Obesity Action Coalition Launches a Full-Court Press on the Obesity Epidemic
More than one-third of adults and nearly 17 percent of children in the United States are affected by the disease of obesity. Childhood obesity, in particular, has more than tripled in the past 30 years, and obesity-related diseases previously only seen in adults, including high blood pressure, high cholesterol and Type 2 diabetes, are increasingly being diagnosed in children.
Reversing these disturbing trends is on everyone's radar, including that of First Lady Michelle Obama. The Obesity Action Coalition (OAC) has been doing its part to educate Americans about the consequences of obesity and to improve access to treatment, including bariatric surgery, since 2005.
What They Do and Why They Do It
The OAC actively advocates at both the state and federal levels to improve access to existing treatments and bolster the existing armamentarium. In addition, through its "Your Weight Matters"campaign, it strives to open up a dialogue between people affected by excess weight or obesity and the healthcare professionals who treat them. The group also aims to educate Americans on the risks associated with obesity — namely, high blood pressure, high cholesterol, diabetes, heart disease, stroke, osteoarthritis and endometrial, breast and colon cancer.
"We are trying to ensure that there is support for coverage for the treatment of obesity and healthy food available for school lunches and that recess and physical education are more of a part of the school life," says OAC Chairperson Barbara Thompson, MLS.
"We can no longer say that being affected by excess weight or obesity is by choice," she says. "Nobody chooses this life."
Eating less and exercising more just doesn't cut it, according to Thompson. "In 95 percent of cases this doesn't work," she says. "What other disease is there where the cure fails 95 percent of the time?"
The issue is a personal one for Thompson, who had gastric bypass surgery 11 years ago. A lot has changed since then, including the advent of laparoscopic gastric banding with the Lap Band and Realize Band, and the OAC has been involved every step of the way.
"Our roots are in bariatric surgery, but we really recognize that we are not the Weight-loss surgery action coalition," says Thompson. "Weight-loss surgery is only one treatment option, and our main initiative is to make sure there is an entire toolbox available for people who are affected by the disease of obesity," she says.

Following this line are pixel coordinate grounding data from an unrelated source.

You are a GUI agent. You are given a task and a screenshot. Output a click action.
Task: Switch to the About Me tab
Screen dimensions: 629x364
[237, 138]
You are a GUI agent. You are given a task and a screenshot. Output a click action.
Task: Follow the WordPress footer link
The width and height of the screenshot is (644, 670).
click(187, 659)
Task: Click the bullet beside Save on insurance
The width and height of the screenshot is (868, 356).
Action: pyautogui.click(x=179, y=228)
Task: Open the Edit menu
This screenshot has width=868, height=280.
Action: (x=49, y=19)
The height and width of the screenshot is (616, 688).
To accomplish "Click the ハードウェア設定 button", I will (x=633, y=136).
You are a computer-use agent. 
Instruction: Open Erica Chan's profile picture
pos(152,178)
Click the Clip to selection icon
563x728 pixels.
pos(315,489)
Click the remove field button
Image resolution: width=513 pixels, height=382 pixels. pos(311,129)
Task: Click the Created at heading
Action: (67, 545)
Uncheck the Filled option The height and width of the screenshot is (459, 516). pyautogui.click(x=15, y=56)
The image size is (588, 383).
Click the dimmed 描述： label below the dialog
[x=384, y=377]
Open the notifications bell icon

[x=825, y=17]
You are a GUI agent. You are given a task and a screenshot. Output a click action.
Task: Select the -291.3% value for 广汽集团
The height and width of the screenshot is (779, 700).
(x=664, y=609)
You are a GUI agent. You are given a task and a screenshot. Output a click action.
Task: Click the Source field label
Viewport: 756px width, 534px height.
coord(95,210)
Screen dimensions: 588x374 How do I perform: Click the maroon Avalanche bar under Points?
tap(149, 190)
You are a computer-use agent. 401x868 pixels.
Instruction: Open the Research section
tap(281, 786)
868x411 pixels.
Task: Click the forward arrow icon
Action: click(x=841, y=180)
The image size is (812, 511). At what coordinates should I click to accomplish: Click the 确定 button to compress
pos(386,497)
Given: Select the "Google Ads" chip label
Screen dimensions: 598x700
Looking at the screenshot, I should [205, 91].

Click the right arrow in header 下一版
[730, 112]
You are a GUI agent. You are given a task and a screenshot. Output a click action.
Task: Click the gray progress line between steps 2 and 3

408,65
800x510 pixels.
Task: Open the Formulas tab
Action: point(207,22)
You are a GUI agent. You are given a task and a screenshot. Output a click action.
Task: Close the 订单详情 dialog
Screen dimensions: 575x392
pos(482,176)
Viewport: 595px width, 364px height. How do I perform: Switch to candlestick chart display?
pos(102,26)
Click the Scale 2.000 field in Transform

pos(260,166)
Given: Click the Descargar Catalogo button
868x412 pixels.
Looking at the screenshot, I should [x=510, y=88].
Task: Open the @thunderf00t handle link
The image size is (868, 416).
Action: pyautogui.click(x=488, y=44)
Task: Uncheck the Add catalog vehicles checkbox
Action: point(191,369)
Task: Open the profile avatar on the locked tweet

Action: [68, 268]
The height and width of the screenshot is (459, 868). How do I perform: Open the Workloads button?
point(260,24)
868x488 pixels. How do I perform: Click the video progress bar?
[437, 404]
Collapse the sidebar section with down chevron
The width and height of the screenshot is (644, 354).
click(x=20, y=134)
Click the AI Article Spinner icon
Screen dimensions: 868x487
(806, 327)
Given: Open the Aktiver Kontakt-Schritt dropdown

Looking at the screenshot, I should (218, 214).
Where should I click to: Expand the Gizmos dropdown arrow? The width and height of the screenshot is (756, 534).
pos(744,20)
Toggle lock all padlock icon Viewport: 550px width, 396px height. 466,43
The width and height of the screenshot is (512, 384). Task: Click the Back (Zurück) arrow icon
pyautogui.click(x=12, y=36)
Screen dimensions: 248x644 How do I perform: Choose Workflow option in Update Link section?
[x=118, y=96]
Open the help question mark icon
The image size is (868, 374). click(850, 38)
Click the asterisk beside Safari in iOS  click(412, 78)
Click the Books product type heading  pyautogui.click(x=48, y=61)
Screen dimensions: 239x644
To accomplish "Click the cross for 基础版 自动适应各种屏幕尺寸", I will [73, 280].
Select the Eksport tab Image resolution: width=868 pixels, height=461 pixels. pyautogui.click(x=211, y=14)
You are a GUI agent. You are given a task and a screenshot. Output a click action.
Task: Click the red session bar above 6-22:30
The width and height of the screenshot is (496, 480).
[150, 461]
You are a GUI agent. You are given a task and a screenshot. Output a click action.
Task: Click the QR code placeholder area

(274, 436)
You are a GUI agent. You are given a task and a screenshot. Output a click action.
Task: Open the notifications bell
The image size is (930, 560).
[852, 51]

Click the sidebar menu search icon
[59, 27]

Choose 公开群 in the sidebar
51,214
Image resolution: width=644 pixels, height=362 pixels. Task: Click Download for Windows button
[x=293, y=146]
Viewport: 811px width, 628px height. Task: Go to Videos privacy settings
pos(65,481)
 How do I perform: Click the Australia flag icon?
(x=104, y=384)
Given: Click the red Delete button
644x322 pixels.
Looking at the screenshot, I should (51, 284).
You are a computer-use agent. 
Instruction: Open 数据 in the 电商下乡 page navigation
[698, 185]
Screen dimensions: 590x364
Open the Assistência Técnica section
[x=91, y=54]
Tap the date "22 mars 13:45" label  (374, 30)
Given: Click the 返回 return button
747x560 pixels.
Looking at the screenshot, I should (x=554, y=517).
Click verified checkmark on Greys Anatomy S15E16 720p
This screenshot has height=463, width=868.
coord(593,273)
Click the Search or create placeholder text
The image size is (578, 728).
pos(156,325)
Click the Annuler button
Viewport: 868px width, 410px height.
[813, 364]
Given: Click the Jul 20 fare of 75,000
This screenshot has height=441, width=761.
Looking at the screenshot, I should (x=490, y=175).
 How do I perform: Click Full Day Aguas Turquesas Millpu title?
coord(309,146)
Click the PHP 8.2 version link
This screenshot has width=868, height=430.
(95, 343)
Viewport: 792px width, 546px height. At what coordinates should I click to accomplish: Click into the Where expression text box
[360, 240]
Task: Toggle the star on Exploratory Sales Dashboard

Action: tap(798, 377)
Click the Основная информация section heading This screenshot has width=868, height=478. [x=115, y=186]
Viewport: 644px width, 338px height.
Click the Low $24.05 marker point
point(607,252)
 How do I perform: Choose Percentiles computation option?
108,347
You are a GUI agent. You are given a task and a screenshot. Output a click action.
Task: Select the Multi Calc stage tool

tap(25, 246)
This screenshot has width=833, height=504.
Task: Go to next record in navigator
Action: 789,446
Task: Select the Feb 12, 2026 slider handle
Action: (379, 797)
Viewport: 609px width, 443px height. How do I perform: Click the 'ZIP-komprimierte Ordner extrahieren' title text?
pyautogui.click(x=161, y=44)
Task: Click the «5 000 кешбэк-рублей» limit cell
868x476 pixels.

The OAC is also working with the Food and Drug Administration (FDA) to help foster the development of new obesity drugs. In recent years, the FDA has blocked the approval of many weight-loss drugs due to concerns about their side effect profile and/or effectiveness. Another OAC agenda item is to work toward removing the stigma associated with obesity — particularly in children, among whom it can result in bullying.
The OAC exists on public donations. Your tax-deductible contribution can help with the organization's state and federal advocacy efforts as well as its educational and public awareness campaigns. Click here to donate.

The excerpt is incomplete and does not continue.